また、この実施形態の椅子において、上下方向に延びる脚支柱7を構成する上下昇降用のガスシリンダの上端部に固定ベース9(座支持部材の一例)が固着されており、レバー片48の作用部52は、ガスシリンダの上端面に上向きに突出する開閉用ボタン47の直上に配置され、ベース部材50は、例えば1本のビス67(固着具の一例)にて固定ベース9に着脱可能に取り付けられる。したがって、レバー片48及び保持部材49を組み付けたベース部材50をビス67によって固定ベース9に簡単に取り付けることができ、組立性やメンテナンス性が向上される。
また、この実施形態の椅子において、ベース部材50は、保持部材49を360°回動自在に支持しているので、ベース部材50に対するケーシング41の一端部側ホルダー61の向きを任意な向きに変更可能である。したがって、例えば仕様変更等によってベース部材50の取付け位置や操作レバー39の取付け位置、コントロールケーブル42の長さ等が変更される場合に、レバー片48、保持部材49及びベース部材50をそのまま流用でき、設計コストや製造コストの低減を図れる。

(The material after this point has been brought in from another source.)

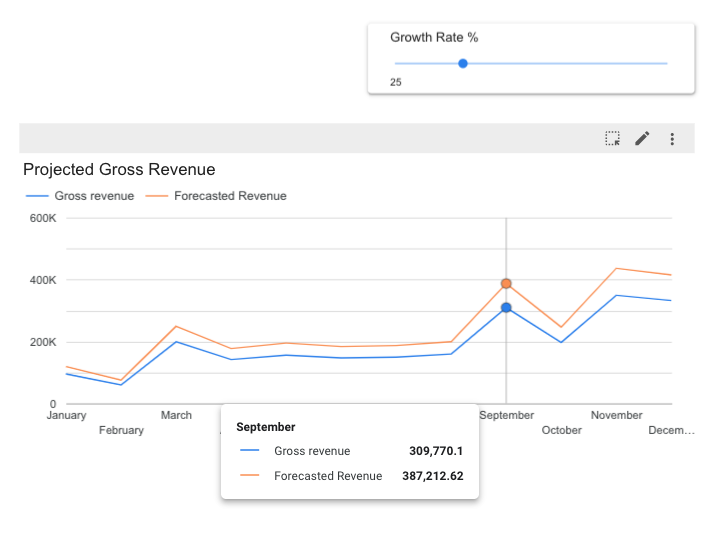
Task: Click the September axis label
Action: tap(507, 415)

以上、本願発明の具体例を説明したが、本願発明は他にも様々に具体化できる。例えば、上記実施形態では、操作レバーの操作により操作される被作用部材は、上下昇降用のガスシリンダの開閉用ボタン47であるが、被作用部材はこれに限定されず、操作レバーにワイヤー連結されるものであれば、本願発明を適用可能である。例えば、特開2013-103067号公報に開示されているようなロッキング操作用のガスシリンダの操作などに本願発明を適用できる。
また、上記実施形態では、保持部材49の回動軸(中心軸62c)は、被作用部材の一例としての開閉用ボタン47の摺動方向と一致しているが、本願発明における保持部材の回動軸は、被作用部材の摺動方向に対して傾斜していてもよい。また、保持部材の回動軸が延びる方向は、特に限定されず、例えば左右方向や前後方向などであってもよい。
また、上記実施形態では、ベース部材50は保持部材49を360°回動自在に支持しているが、本願発明において保持部材の回動可能範囲は360°未満の範囲であってもよい。